Our Brotherton Fellow, Pushpa Kumbhat, writes: I was delighted to be awarded a short term post-doctoral Brotherton Fellowship for May 2019. This allowed me to expand my PhD research interest in the history of inter-war adult education by giving me time and funds to study the University of Leeds Archive.
2019 marks the centenary of ‘The 1919 Report. The final and interim reports of the Adult Education Committee of the Ministry of Reconstruction’ – a seminal yet overlooked work that explored ‘the provision for, and possibilities of, Adult Education … in Great Britain…’ ‘The 1919 Report’ provided a comprehensive survey of all aspects of non-vocational contemporary adult education. It concluded that adult education was a ‘permanent national necessity, an inseparable aspect of citizenship and therefore should be both universal and lifelong.’ How and why did British universities, tutors and educationalists engage with the ideas and recommendations of ‘The 1919 Report’ between 1919 and 1939 – a time of political, economic and social turmoil?
Here is where the University of Leeds Archive comes into its own and gives valuable insight into the world of adult education from the perspective of universities nationwide. The archive is extensive so I will summarise three parts of the collection that give a sense of its potential.
The ‘Leeds University Extension Lectures and Tutorial Class Reports’ (1932–1945) detail the very successful collaboration between the University of Leeds and the Workers’ Educational Association. Subjects taught included literature, economics, philosophy, history, biology, psychology and politics. Statistics collected on the number of students attending classes and their occupations show that manual workers comprised the majority of students for all years. The records make clear that the University of Leeds took its extra mural activities seriously and embraced opportunities to democratise access to higher education in Yorkshire.
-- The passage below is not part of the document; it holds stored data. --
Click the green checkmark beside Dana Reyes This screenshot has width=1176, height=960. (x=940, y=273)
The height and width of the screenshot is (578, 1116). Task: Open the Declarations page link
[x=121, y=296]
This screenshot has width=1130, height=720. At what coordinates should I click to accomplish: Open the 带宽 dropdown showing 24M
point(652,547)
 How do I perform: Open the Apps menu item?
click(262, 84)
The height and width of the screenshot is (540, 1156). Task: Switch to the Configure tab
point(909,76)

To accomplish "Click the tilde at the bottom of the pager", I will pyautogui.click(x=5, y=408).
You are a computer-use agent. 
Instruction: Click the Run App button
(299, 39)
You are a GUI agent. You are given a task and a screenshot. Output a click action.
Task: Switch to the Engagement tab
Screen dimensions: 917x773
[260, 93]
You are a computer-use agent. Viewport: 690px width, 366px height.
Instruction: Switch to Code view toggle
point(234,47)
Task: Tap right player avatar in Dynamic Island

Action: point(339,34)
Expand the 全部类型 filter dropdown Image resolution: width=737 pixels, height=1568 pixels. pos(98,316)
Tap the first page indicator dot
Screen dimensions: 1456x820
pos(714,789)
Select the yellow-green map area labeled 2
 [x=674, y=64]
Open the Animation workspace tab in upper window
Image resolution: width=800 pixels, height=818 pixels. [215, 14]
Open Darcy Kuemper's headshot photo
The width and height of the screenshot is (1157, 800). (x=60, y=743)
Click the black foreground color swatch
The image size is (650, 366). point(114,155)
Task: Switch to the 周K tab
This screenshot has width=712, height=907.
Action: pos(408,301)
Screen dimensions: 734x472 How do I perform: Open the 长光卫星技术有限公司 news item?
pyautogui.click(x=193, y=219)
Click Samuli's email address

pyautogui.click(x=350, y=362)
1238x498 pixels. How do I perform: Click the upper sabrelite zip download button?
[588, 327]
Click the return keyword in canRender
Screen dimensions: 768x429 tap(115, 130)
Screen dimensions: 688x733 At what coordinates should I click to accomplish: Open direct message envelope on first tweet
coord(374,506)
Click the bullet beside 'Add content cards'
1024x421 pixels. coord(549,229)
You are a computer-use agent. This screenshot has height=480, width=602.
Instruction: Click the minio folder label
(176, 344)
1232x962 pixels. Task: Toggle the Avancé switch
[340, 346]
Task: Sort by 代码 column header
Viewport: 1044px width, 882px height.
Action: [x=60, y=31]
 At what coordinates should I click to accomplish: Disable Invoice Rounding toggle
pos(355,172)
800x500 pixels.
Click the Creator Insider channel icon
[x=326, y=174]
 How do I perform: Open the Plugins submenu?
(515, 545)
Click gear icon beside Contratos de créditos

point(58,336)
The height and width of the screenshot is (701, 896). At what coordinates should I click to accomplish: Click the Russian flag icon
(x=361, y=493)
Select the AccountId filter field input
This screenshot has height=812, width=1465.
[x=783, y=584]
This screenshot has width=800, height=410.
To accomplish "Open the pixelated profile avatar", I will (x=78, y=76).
‘The University Extra-Mural Consultative Committee Annual Reports of University Extension Lecture Courses’ (1925-1939) give details including the subject, location, tutor of all extension lecture courses run by universities nationwide. Extension lectures and courses were the first form (from around 1873) of extra-mural education provided by universities. University lecturers travelled to different locations across Britain to deliver lectures and courses in subjects such as history, philosophy and geology to the general public. In this way the universities endeavoured to ‘extend’ access to higher education to broader sections of the population. What emerges is a comprehensive nationwide network of extra-mural education organised by the universities as part of their normal work. These records present a narrative of inclusivity by the universities which gently challenges the traditional perception of universities as exclusive elite institutions.
Perhaps the most intriguing and most human records are three volumes of ‘Tutor Reports’ on the tutorial classes offered. The reports are rich in pedagogical observation on how adult students responded to extra-mural education and how tutors could improve their ability to teach and communicate with such students. Valuable insight into the world of an adult tutor emerges from these records. Significantly all the material studied supported the idea of education for democracy promoted by the 1919 Report.
It has been a pleasure to explore this archive which has the potential to be the basis of a nationwide historical study of the relationship between British universities, extra-mural education and a democratic society. My special thanks go to Dr Laura King, Joanne Fitton, Jennifer Povey, Nick Brewster and Professor Allison Fell for their advice, generous support and wise guidance.